(Task prompt):
Return every line in the entries below where the word "computer" shows up.

(Given information):
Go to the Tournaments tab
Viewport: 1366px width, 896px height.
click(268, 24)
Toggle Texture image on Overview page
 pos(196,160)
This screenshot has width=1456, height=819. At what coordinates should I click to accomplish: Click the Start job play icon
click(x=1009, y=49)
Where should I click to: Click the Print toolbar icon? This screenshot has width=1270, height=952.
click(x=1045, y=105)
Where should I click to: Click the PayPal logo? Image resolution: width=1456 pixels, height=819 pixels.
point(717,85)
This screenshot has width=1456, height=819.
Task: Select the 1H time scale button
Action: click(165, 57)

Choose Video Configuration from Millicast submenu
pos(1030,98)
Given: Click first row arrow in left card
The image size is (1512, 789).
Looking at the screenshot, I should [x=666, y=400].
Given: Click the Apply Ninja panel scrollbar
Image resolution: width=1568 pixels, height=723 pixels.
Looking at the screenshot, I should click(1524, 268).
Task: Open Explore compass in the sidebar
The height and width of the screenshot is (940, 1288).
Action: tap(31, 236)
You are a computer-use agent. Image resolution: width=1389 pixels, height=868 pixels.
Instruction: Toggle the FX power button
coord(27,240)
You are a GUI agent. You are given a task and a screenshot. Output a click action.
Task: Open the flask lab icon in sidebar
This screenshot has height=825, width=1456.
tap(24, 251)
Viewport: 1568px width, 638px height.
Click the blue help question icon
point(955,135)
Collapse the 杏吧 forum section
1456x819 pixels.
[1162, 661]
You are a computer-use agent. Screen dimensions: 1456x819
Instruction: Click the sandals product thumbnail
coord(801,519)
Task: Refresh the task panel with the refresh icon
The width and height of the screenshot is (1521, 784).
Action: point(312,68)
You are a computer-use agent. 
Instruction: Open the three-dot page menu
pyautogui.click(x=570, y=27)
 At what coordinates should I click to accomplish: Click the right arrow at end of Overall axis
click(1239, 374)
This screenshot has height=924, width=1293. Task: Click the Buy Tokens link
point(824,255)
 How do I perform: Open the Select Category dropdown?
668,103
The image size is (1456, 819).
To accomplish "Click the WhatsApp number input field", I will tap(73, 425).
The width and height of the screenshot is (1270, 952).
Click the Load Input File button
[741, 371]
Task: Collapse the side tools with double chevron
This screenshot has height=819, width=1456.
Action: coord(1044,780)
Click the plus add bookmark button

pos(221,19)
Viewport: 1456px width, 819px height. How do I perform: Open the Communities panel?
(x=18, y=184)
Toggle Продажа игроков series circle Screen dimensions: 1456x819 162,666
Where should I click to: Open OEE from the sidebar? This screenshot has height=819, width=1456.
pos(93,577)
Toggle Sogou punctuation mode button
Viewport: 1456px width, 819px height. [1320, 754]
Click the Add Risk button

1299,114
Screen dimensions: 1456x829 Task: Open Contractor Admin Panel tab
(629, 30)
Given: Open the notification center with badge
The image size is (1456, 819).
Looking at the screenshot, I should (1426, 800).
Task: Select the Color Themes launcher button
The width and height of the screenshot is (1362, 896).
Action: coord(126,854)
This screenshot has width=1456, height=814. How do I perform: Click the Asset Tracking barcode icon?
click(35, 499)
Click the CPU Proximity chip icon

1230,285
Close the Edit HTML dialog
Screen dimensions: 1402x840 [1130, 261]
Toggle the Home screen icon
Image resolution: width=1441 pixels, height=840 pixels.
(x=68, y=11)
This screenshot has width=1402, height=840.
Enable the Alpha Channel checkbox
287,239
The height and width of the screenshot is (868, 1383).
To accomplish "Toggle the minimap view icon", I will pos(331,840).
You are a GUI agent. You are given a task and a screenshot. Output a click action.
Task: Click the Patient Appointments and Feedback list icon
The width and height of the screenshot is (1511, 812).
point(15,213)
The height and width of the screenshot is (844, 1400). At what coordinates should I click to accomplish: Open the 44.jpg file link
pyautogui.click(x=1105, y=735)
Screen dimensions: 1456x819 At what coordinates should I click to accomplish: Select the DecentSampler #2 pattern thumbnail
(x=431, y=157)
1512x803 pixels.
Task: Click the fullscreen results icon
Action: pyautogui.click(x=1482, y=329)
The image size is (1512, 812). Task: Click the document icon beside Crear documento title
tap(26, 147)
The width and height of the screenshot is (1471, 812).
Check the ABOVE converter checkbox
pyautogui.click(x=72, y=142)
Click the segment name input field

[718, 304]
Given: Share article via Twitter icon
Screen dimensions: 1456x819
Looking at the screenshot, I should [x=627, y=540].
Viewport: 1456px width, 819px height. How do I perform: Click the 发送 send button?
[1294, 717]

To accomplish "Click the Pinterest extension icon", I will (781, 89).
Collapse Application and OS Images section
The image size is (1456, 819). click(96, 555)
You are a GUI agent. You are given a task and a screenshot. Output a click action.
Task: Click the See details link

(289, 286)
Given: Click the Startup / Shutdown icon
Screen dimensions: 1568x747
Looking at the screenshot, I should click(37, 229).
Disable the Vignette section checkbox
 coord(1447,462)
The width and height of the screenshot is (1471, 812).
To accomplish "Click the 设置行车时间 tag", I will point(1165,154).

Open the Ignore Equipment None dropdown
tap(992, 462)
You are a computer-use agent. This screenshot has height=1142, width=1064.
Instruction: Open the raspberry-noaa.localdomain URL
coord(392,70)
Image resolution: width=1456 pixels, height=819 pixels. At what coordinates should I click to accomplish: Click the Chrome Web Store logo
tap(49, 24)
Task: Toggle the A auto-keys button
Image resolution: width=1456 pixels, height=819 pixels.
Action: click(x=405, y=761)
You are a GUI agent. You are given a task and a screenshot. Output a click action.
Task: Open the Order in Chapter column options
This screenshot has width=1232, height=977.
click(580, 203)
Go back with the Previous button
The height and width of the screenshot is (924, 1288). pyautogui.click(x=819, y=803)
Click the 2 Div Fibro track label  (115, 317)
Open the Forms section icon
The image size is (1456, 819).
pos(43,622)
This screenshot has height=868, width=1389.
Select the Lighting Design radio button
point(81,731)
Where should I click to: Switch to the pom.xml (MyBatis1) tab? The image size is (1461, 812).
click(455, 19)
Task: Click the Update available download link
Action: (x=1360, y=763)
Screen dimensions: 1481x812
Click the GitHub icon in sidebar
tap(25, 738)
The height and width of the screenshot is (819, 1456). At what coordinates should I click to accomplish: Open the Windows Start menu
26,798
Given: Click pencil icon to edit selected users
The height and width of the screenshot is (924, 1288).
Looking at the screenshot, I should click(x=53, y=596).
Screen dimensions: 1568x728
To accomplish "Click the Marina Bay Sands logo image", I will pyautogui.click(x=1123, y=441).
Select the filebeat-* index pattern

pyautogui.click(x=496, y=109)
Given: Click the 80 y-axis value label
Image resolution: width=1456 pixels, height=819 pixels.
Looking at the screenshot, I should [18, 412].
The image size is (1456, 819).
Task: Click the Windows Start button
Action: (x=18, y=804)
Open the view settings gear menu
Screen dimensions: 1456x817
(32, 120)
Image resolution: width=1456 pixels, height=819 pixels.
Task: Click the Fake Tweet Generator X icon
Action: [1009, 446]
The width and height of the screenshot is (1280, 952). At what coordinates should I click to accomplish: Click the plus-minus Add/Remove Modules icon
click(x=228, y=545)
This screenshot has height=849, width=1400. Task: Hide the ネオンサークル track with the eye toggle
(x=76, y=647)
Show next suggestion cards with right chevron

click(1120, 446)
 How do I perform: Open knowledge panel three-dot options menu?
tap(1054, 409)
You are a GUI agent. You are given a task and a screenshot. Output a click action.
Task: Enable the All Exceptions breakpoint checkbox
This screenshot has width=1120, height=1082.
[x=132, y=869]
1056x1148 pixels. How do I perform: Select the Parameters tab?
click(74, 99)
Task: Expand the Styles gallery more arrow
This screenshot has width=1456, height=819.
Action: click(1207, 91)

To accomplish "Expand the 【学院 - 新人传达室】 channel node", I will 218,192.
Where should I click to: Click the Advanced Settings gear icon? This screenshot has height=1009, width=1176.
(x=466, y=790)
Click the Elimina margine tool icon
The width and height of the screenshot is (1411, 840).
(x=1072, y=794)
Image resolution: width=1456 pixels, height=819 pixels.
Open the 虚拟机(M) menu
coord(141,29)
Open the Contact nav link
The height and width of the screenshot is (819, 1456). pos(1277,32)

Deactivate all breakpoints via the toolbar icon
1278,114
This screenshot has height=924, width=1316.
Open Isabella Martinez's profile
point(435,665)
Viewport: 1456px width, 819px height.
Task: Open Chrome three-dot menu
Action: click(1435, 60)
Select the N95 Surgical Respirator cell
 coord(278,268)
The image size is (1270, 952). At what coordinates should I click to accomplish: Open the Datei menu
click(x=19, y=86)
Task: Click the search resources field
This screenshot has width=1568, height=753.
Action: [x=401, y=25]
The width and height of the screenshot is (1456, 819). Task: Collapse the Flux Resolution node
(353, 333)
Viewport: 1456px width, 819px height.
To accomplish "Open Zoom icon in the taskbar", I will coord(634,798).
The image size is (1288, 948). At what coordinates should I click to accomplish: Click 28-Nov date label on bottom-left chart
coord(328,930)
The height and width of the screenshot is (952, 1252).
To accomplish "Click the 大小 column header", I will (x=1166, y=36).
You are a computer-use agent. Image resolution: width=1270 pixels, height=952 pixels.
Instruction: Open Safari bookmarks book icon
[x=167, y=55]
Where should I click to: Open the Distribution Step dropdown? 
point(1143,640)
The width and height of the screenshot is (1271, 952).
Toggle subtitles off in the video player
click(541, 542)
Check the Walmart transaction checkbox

(Expected answer):
You are a computer-use agent. Image resolution: width=1389 pixels, height=868 pixels.
You are a computer-use agent. Screen dimensions: 1456x819
You are a computer-use agent. 
You are a computer-use agent. This screenshot has height=1142, width=1064.
You are a computer-use agent. Image resolution: width=1270 pixels, height=952 pixels.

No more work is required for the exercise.